--- How to complete this task ---
What you return must be every line below that includes the word "Click".

--- Records for the task ---
□ □ □

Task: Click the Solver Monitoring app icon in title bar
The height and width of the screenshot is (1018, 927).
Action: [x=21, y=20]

□ □ □

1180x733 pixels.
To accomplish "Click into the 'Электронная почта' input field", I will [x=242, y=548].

□ □ □

--- Solution to this task ---
Task: Click the Solver Monitoring app icon in title bar
To accomplish "Click into the 'Электронная почта' input field", I will [x=242, y=548].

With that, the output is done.